Bloc de texte
Dans un autre type de formation discursive, le géologue Suess, auteur de la première géologie générale du globe (La face de la Terre) créa le terme biosphère (espace des êtres vivants et de leurs interactions, en 1875), enrichissant le concept crée par Lamarck et approfondi par Vernadsky 504 (zone occupée par la vie), par les apports biogéochimiques. ainsi s’ouvraient les grands espaces de l’écologie globale 505 .

Notes
490.

Pyramus de Candolle révisa la flore françaiseà la demande de Lamarck, publia également la Théorie élémentaire de la botanique (1813) et le Système Naturel des végétaux (1817) et fonda à Genève le jardin botanique. Son fils Alphonse publia l’Origine des plantes cultivées (1883).

491.

L’association végétale était le concept de base de cette discipline.

492.

Exemple : Pourquoi dans tel environnement physique existe une forêt et non un marais?...

493.

Il s’agit, de fait, de la phytosociologie.

494.

C’est le travail réalisé au sein de la SIGMA (Station internationale de géobotanique méditerranéenne et alpine de Montpellier). La sociologie des plantes bénéficia, également, des travaux de scientifiques allemands, scandinaves et anglo-saxons.

495.

Travaux de Charles Riley, Leland Ossian Howard et du biochimiste Paul Müller. Charles Riley préconisait l’utilisation de vivants contre des vivants, sachant que malheureusement à l’époque certains ennemis des ravageurs pouvaient encore être plus nuisibles. L.O. Howard fut le successeur de Riley et il a introduit l’entomologie agricole (l’idée que les équilibres naturels sont dus à l’action des parasites). Paul Müller décrouvit (1938) le pouvoir insecticide du DDT (insecticide chloré) qui avait été synthétisé en 1874 par O. Zeidler. Ces succès ont également contribué à approfondir d’autres recherches comme les maladies parasitaires (peste, etc.). De fait, il fut employé pendant la guerre pour éviter le typhus et la malaria. Il fut interdit suite à la dénonciation da sa nuisace envers l’environnement faite par R. Carson.

496.

Son ouvrage Flore complète illustrée de France (1886-1934).

497.

Le concept d’épharmose. Il articulait, de la sorte, la biogéographie et l’écologie en distinguant ce qui était floristique d’écologique.

498.

Il y a, par exemple, les hygrophytes, les xérophytes, les mésophytes, etc.

Questions sur le texte
1. Selon le texte sur l'histoire de l'écologie, pour quelle raison le DDT a-t-il été interdit ? Répondez en une à trois phrases.
2. Donnez la suite du texte sur l'histoire de l'écologie, juste après sa dernière phrase.

Contenu des données
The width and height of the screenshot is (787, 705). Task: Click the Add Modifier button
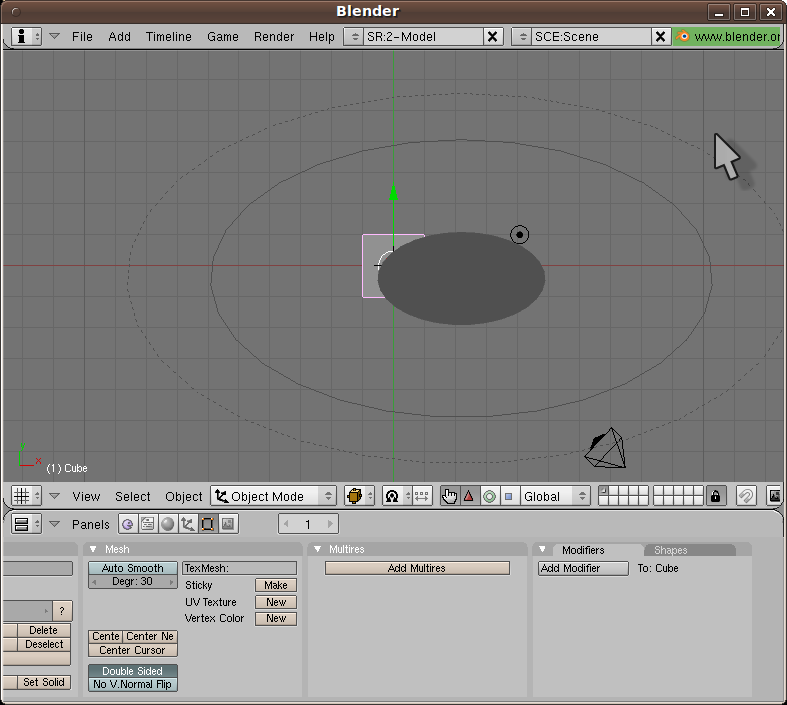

Corrigé des exercices
1. Le DDT a été interdit après que R. Carson a dénoncé le mal qu'il faisait à l'environnement.

2.
499.

C’est le terme pour désigner la géographie des plantes ou la géographie botanique. Celle-ci était pour Candolle, par exemple, une branche de la science des végétaux et de la géographie physique.

500.

Entre 1869 et 1877 lors des recherches sur l’épuisement de la culture des huîtres. Cette dénomination, comme tant d’autres qui se suivront, se liait d’abord au paramètre locus mais déjà dans la perspective de déterminer des ensembles interspécifiques.

501.

Une espèce a tendance à disparaître quand il y a une carence (insuffisance ou excès) de facteur de milieu. C’est un terme qui annonçait également déjà les interrelations de l’écologie végétale et de l’écologie animale.

502.

Terme créé par E. Fallou en 1862.

503.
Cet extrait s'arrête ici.